January 19, 2013 - Grytviken, King Edward Cove, South Georgia
Good/moderate visibility; overcast; snow
Wind: N 3, Sea: smooth; Air Temp. 8C (46F)
Early morning and sailing toward Grytviken..............
.........we viewed our first 'tabular iceberg'
close up - huge and awesome.
These are often several miles long.
To the left, the remains of the former whaling
station, the first one established in the
Antarctic by Norwegians in 1904. The current staffed
British Antarctic Survey base is on the right.
Before 8:00 AM we'd already made a wet landing by Zodiac and a pleasant walk past many seals to the Whalers' Cemetery....

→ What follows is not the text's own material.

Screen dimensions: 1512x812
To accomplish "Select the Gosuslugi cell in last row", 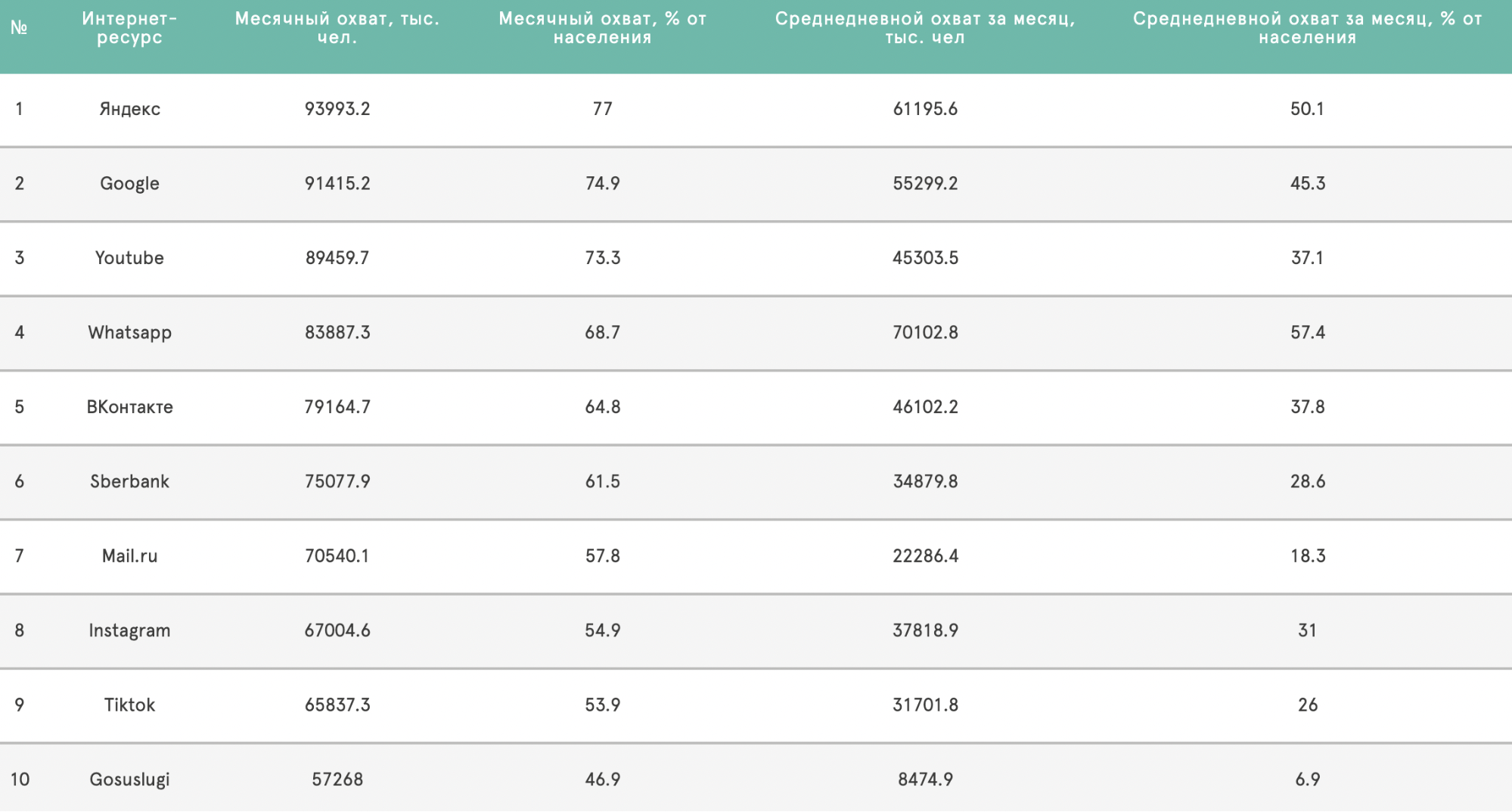I will [129, 779].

..................where an early morning swig of vodka
(I've never had a drink that early in the day!)
and the traditional toast to "the boss", explorer
Sir Ernest Shackleton, was made as we gathered
together around his grave.
Quotation on the rear of Shackleton's marker.
The final resting place of 64 men.
The Grytviken museum - more time there to view artifacts and
read stories would have been a plus.
This whaler Petrel, still in one piece, a reminder of what
happened here - the harpoon gun still affixed to the bow.

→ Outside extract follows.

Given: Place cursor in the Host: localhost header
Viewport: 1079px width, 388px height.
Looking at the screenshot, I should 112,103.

Capturing it in a sudden snow fall was an unexpected surprise......
.......and gave a different dimension to the remains
of the whaling station, making it more ominous,
quite in keeping with the grim reminders of the
terrible industry that operated here from 1904 until 1965,
when the slaughter of thousands of whales took place.

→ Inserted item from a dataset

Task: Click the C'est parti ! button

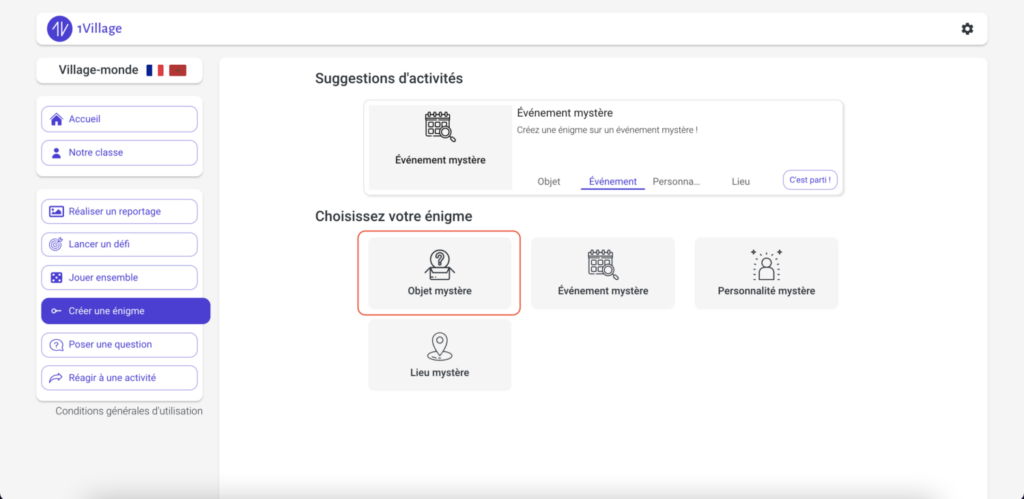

Strolling through the rusted remains of the
whaling factory structures was definitely
thought provoking............and the
stories we were told of the huge loss of beautiful
creatures, almost to the point of extinction,
When we spied the picturesque church beyond the rusty
remains, our spirits were lifted..........
....the Neo-Gothic style Norwegian Lutheran Church was pre-built, shipped to the island, erected by the whalers, and consecrated on Christmas Day 1913. In 1922 a funeral service for Sir Ernest Shackleton was conducted here prior to his burial in the nearby cemetery. During 1996-98, after years of abandonment and weathering the harsh elements of the area, keepers of the South Georgia Museum and volunteers renovated this lovely church.
Soon our time here was up, more would have been wonderful
of course but there were still places to go.......and
M/S Expedition was waiting to take us.
King penguins and Fur seals said their goodbyes...
....as we headed back to the ship....
....and sailed away.
Next time: A visit to St. Andrews Bay - the island's largest King penguin colony where Paula and I were 'adopted' by Miss Georgia!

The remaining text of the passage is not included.